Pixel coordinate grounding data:
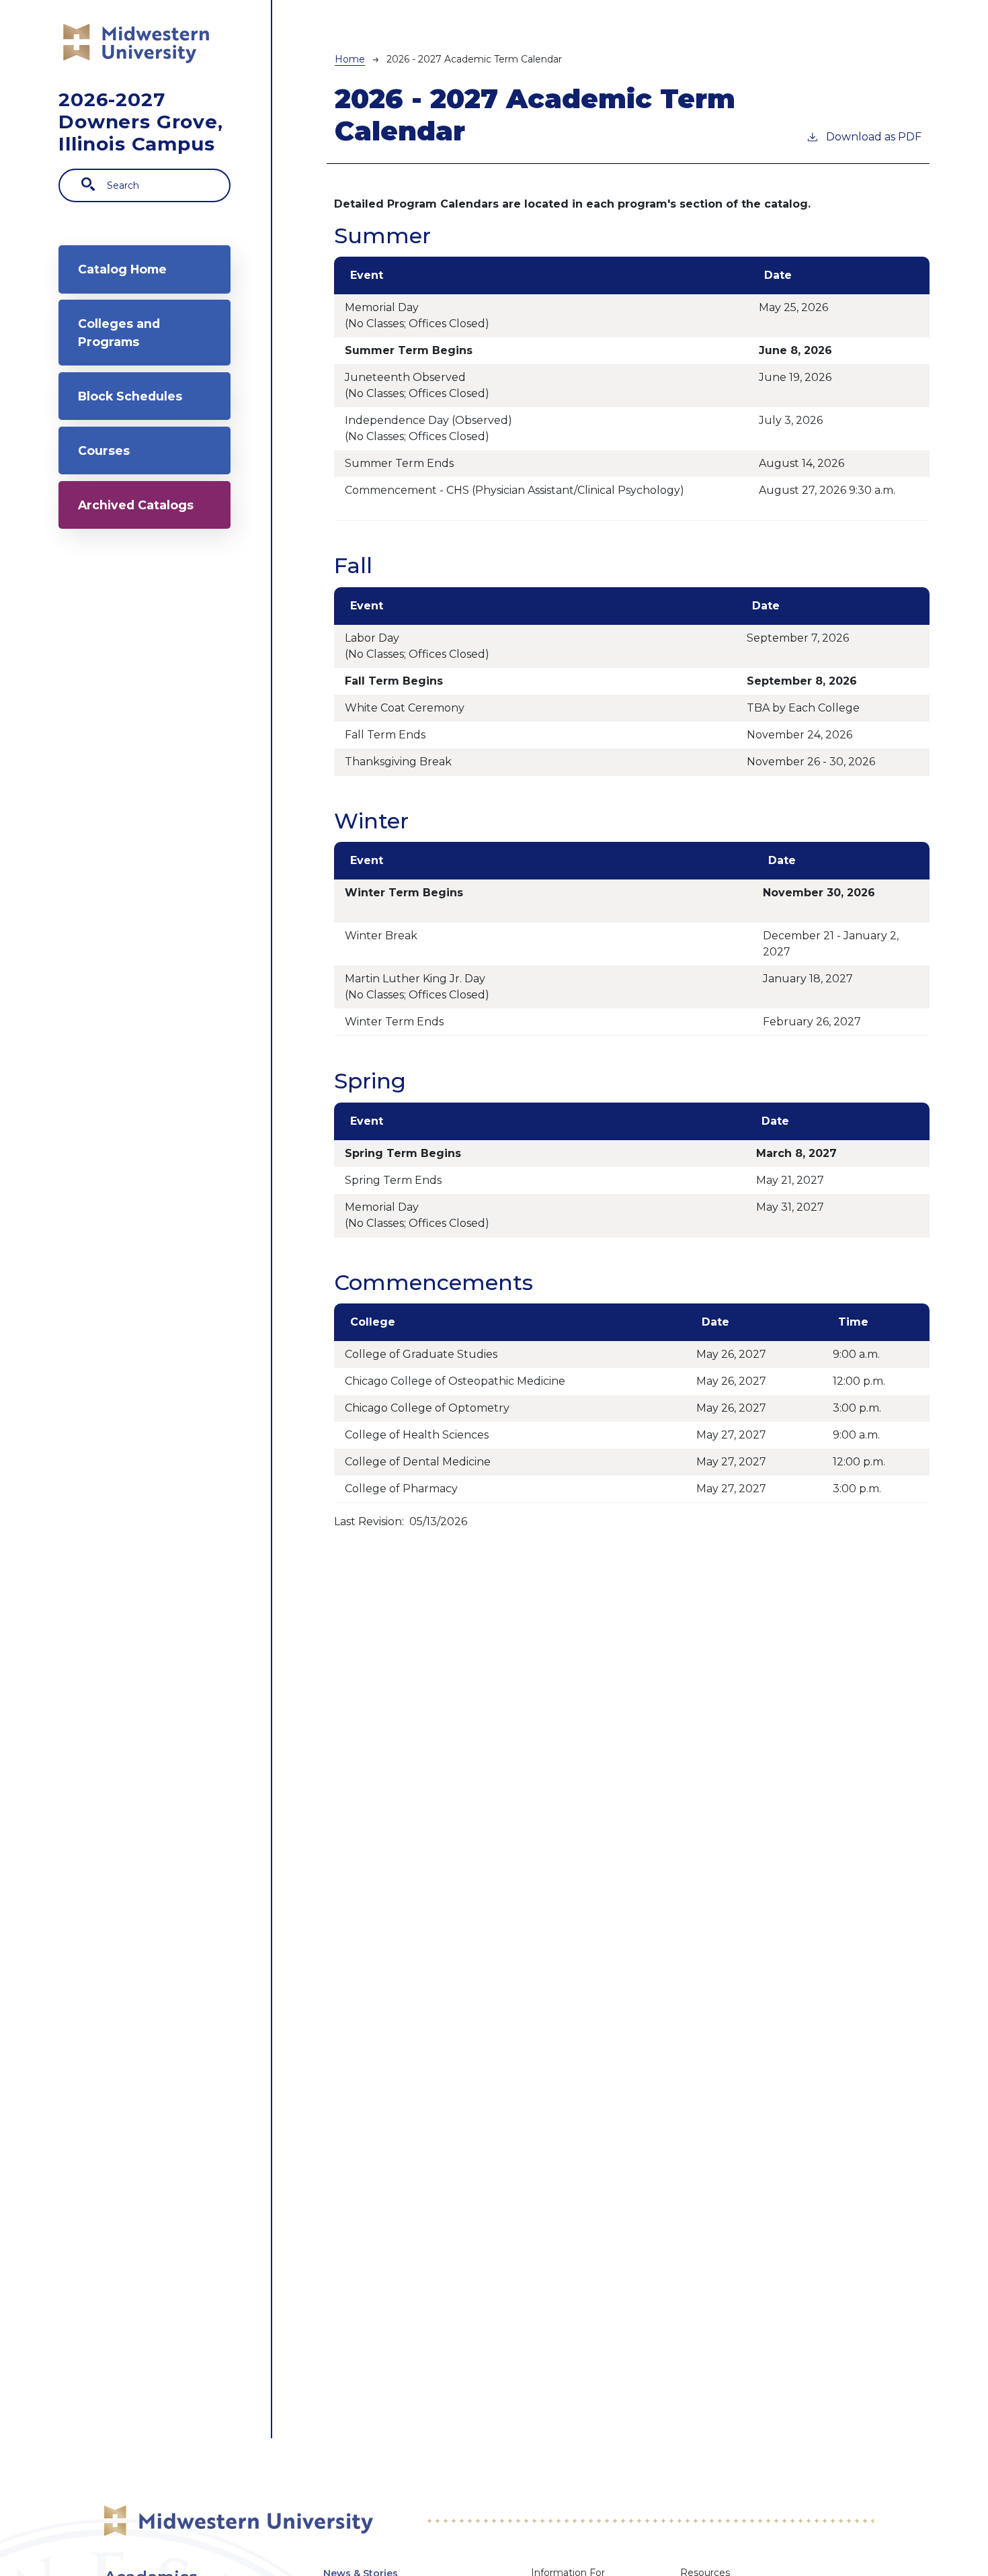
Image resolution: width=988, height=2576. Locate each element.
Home (350, 59)
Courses (104, 450)
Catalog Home (122, 269)
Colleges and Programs (119, 332)
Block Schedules (130, 396)
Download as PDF (873, 136)
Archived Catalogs (136, 505)
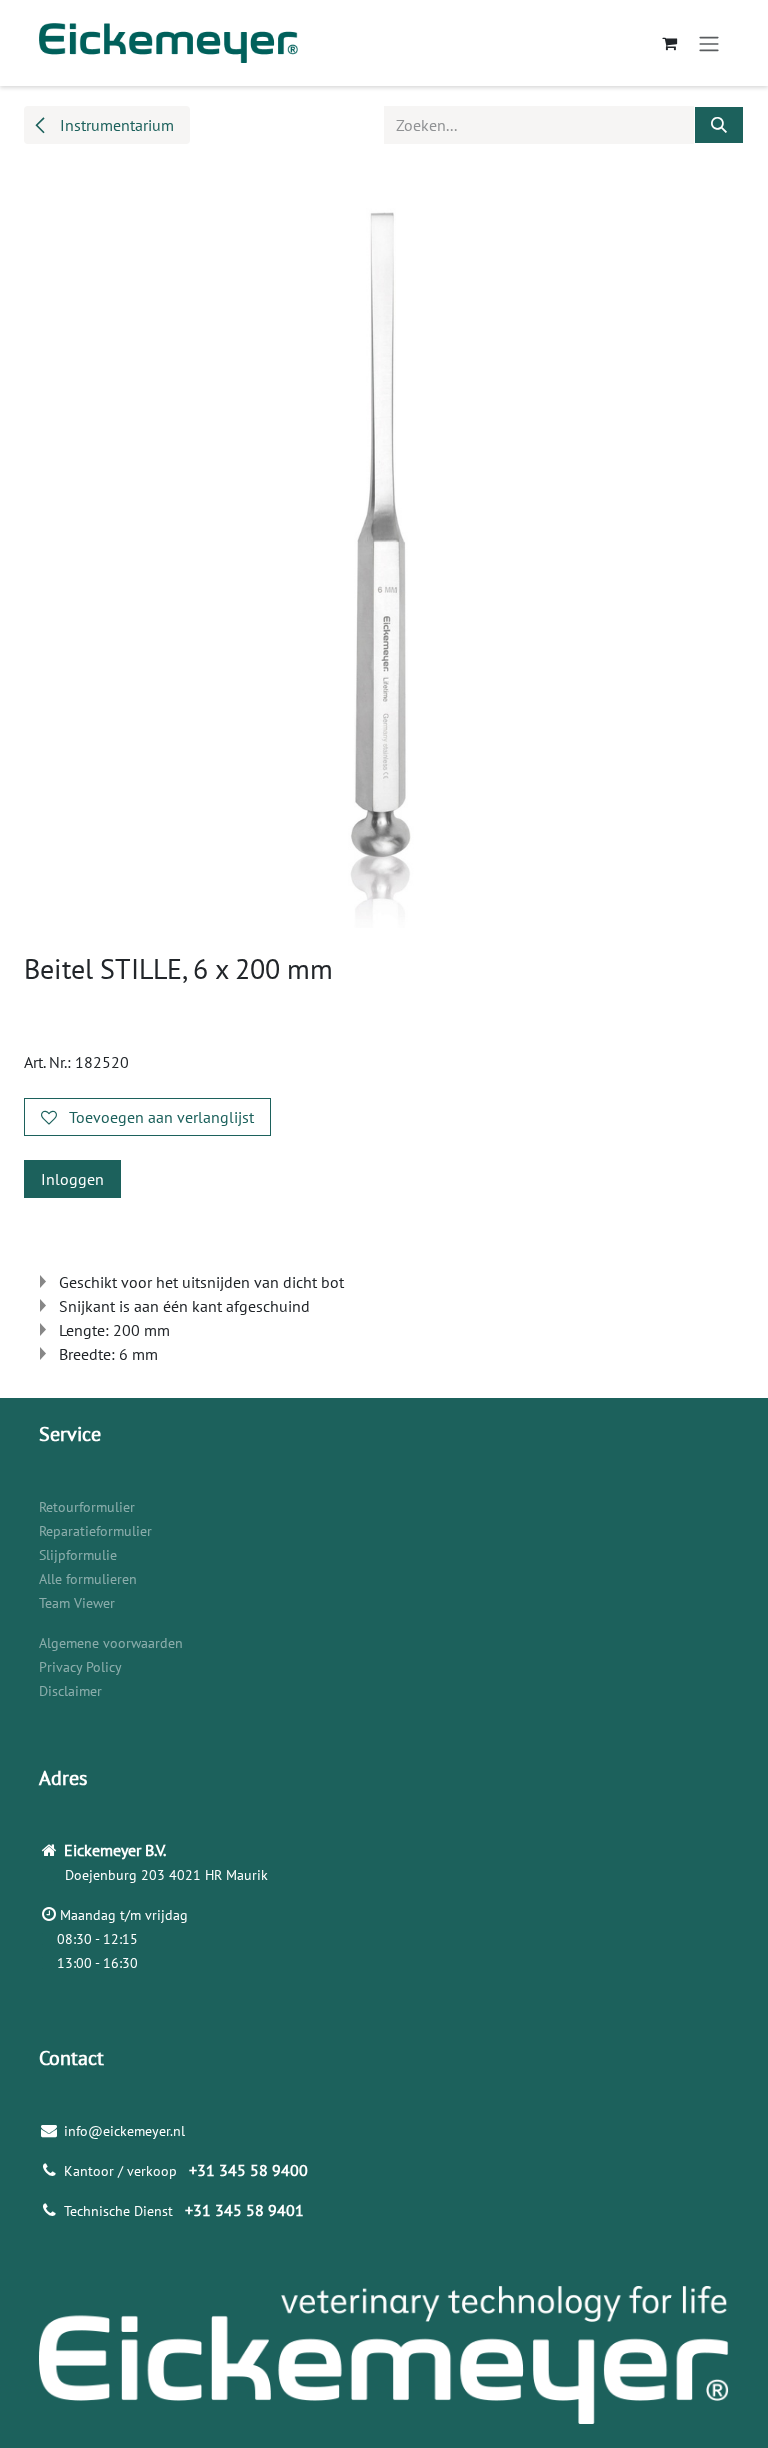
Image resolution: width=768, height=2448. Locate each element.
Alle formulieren (88, 1579)
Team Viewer (77, 1603)
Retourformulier (87, 1507)
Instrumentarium (115, 125)
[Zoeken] (719, 125)
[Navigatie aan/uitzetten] (709, 43)
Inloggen (72, 1179)
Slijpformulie (78, 1555)
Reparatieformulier (95, 1531)
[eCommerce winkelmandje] (669, 43)
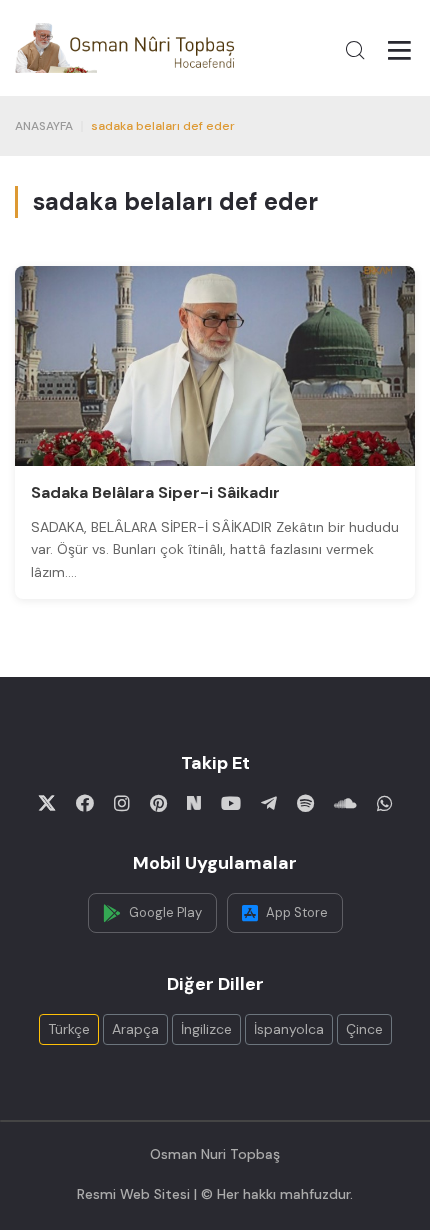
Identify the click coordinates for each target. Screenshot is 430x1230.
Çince (364, 1029)
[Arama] (355, 50)
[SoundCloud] (345, 803)
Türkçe (69, 1029)
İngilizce (206, 1029)
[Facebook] (85, 803)
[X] (47, 803)
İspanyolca (289, 1029)
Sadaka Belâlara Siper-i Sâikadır (155, 492)
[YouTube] (231, 803)
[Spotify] (305, 803)
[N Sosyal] (194, 803)
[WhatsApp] (385, 803)
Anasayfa (44, 126)
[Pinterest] (158, 803)
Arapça (135, 1029)
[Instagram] (122, 803)
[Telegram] (269, 803)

§ Try it
Copy out all the data exactly. The images should not appear in the copy.

§ Result
Image resolution: width=988, height=2576. Locate each element.
Home (350, 59)
Courses (104, 450)
Catalog Home (122, 269)
Colleges and Programs (119, 332)
Block Schedules (130, 396)
Download as PDF (873, 136)
Archived Catalogs (136, 505)
Image resolution: width=768, height=2448. Locate each element.
Alle formulieren (88, 1579)
Team Viewer (77, 1603)
Retourformulier (87, 1507)
Instrumentarium (115, 125)
[Zoeken] (719, 125)
[Navigatie aan/uitzetten] (709, 43)
Inloggen (72, 1179)
Slijpformulie (78, 1555)
Reparatieformulier (95, 1531)
[eCommerce winkelmandje] (669, 43)
Identify the click coordinates for each target. Screenshot is 430x1230.
Çince (364, 1029)
[Arama] (355, 50)
[SoundCloud] (345, 803)
Türkçe (69, 1029)
İngilizce (206, 1029)
[Facebook] (85, 803)
[X] (47, 803)
İspanyolca (289, 1029)
Sadaka Belâlara Siper-i Sâikadır (155, 492)
[YouTube] (231, 803)
[Spotify] (305, 803)
[N Sosyal] (194, 803)
[WhatsApp] (385, 803)
Anasayfa (44, 126)
[Pinterest] (158, 803)
Arapça (135, 1029)
[Instagram] (122, 803)
[Telegram] (269, 803)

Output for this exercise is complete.